Am Fam Physician. 2001;64(8):1308
AFP has two basic kinds of editors on staff: editors with medical degrees whose primary responsibility is overseeing medical content, and professional wordsmith editors with backgrounds in English or journalism rather than medicine. The two types of editors exist symbiotically because physicians must use words to express their knowledge of medicine, and wordsmiths must understand medicine to clarify the written word. Successful editors stretch as far as they can toward understanding the other discipline.
Becoming an editor for AFP requires tenacity for both the physicians and the wordsmiths. Physicians working on AFP must have an interest in words, and professional editors must have an interest in medicine. Learning the opposite discipline can be a challenge, and the combination isn't for everyone. AFP is a unique journal in that it provides clinical recommendations synthesized from the best available evidence rather than serving as a means of disseminating raw research findings. As CME offerings, AFP's clinical reviews are intended to be read rather than stored and, as such, are meticulously edited rather than poured into a mold. AFP's editors don't come from a mold, either. Most of them are homegrown.

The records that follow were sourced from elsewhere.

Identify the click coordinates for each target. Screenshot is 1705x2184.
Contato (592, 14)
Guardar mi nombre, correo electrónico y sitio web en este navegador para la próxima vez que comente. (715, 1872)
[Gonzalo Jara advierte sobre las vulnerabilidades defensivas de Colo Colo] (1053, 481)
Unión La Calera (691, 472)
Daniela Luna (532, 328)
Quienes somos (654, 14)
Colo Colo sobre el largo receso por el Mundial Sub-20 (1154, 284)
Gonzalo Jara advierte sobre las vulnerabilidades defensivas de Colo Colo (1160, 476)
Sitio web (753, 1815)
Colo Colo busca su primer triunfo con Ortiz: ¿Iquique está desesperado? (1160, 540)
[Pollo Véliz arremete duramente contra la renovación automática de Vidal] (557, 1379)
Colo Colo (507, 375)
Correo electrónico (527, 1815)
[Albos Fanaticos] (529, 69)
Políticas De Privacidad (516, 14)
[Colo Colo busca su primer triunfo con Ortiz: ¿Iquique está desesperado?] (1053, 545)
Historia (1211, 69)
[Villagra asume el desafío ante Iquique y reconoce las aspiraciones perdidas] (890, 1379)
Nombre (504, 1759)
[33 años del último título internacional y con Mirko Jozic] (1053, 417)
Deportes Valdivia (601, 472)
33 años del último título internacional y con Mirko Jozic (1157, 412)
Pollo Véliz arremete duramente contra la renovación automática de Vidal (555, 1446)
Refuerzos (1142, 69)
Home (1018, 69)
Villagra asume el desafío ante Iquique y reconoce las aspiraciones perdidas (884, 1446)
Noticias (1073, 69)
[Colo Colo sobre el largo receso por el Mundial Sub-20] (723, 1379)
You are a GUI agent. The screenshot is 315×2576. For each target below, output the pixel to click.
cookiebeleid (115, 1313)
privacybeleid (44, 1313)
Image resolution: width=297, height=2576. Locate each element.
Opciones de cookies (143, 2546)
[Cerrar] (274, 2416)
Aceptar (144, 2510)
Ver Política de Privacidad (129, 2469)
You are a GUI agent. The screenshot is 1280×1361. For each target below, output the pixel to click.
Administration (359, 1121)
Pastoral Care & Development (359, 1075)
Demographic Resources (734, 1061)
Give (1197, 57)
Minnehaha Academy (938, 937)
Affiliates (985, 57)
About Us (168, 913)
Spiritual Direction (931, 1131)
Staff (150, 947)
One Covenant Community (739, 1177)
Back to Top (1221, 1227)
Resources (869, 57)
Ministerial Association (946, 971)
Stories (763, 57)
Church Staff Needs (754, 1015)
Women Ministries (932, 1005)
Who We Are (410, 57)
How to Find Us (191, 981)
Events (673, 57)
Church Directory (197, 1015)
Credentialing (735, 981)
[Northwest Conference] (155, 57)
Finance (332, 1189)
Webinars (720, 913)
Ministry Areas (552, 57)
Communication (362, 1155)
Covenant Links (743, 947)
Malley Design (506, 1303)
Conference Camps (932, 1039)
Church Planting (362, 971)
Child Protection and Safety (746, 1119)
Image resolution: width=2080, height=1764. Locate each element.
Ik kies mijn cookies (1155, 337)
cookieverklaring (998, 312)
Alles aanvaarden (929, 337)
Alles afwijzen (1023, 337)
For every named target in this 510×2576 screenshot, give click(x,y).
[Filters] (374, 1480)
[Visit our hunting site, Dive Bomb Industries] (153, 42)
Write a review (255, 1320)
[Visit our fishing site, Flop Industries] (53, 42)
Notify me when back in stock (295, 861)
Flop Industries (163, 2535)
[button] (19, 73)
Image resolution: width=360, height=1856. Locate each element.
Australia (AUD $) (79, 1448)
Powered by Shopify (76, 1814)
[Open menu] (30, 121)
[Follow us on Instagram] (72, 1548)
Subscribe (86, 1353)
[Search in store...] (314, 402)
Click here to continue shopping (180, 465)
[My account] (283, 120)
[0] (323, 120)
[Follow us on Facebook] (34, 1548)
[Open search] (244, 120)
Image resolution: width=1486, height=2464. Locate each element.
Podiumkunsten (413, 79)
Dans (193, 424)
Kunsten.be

How does AFP grow its editors? One inch at a time. For physician editors, the road usually starts out with training in clinical medicine and work in academic medicine. Physician editors are natural teachers. They may start out by teaching students and working on their own research projects and writing. Those who want more in this direction may become a journal editor. Physician editors learn the trade through apprenticeship with other physician editors, often through the editor's medical editing clerkship and fellowship programs.
For many wordsmith editors, the love of the written word comes first, and the love of medicine grows after seeds of curiosity take root. Finding the right wordsmith editor begins with screening applicants with various writing and editing backgrounds. Potential candidates go through screening tests and interviews. Although we don't exactly go out of our way to create a difficult entrance examination, we have learned that our basic editing test stumps unprepared candidates, and many abort the test halfway through. Once a tentative match is found, editors begin the true trial period.
For wordsmiths, learning how to edit clinical topics in medicine is done through an intensive apprenticeship that requires a high degree of motivation. Learning the discipline of medical editing entails learning medical terminology, getting a grasp on medical style as set forth in the AMA Manual of Style and other guides, and gaining a general working knowledge of the field of medicine. Editors seeking instant gratification undoubtedly fail. Successful wordsmith editors are those who love challenge and live the mission of the journal. Some editors go on to earn credentials from the Board of Editors in the Life Sciences (BELS).
In today's workplace, hard work and delayed gratification seem like old-fashioned virtues, but for our physician editors and wordsmith editors, the reward is producing 24 issues of AFP per year with the goal of boosting the ability of family physicians to care for their patients. How are we doing?